Now he has rethought all of that.

“In retrospect, I—any objective person has to realize that the war on drugs has been one giant, expensive, ignominious failure. We’re incarcerating people, we’re not rehabilitating anyone. We’re destroying lives over non-violent crimes, sometimes first-offense crimes. The whole question of drug abuse should be viewed as a public-health issue, not a criminal issue.”

And to show just how bizarro our political world is now, Stone, the ultimate Nixonian, is not only pro-pot but anti-war (“Anti pointless war when our national interest is not perfectly clear” he later clarified via text). Even if he recognizes some political benefits—including taking the “wind out of” the Russia investigations—to bombing another country, he said that, “going forward, Syria to me is a defining moment.”

“If this extends to a wider war, boots on the ground, saturation bombing, well then, the Trump coalition will fracture, and it will be hard for him to govern.”

Ever conspiracy-minded, Stone wondered if the chemical attack on civilians may have been what conspiracy theorists call a false flag.

“Could the use of chemical weapons in Syria have been a false flag not perpetrated by Assad?” he asked. “Look up Gulf of Tonkin, but carefully. It never fucking happened. It was a phony operation Johnson used to justify a wider Vietnam War. That’s an indisputable fact today. We didn’t know it at the time. So yeah, I think the Deep State is capable of anything.”

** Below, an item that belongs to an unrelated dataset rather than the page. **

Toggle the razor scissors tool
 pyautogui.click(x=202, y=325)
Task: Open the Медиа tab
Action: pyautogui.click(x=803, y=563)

It is true that Johnson—whom Stone believes had Kennedy assassinated—lied about U.S. ships coming under fire in the Gulf of Tonkin, justifying the resolution which remains the blueprint for military action undertaken by presidents without congressional approval. But that doesn’t necessarily say much about what is happening now in Syria.

But for Stone, it’s all part of the Deep State.

“There’s a permanent bureaucracy—I think what Eisenhower called the military industrial complex—of people in the Pentagon and the intelligence agencies and the defense contracting industry who have one neocon-based worldview,” he said. “They like foreign wars; they’re extremely profitable for some people.”

Stone was starting to sound like a hippie again.   

But as he went on about the Deep State, which he thinks may have twice tried to assassinate him recently, I wondered if weed was making him paranoid—he has, after all, claimed to be developing a strain called Tricky Dick, whose primary feature, I imagine, would be paranoia.   

“Am I paranoid? No, I’m pretty realistic,” he responded.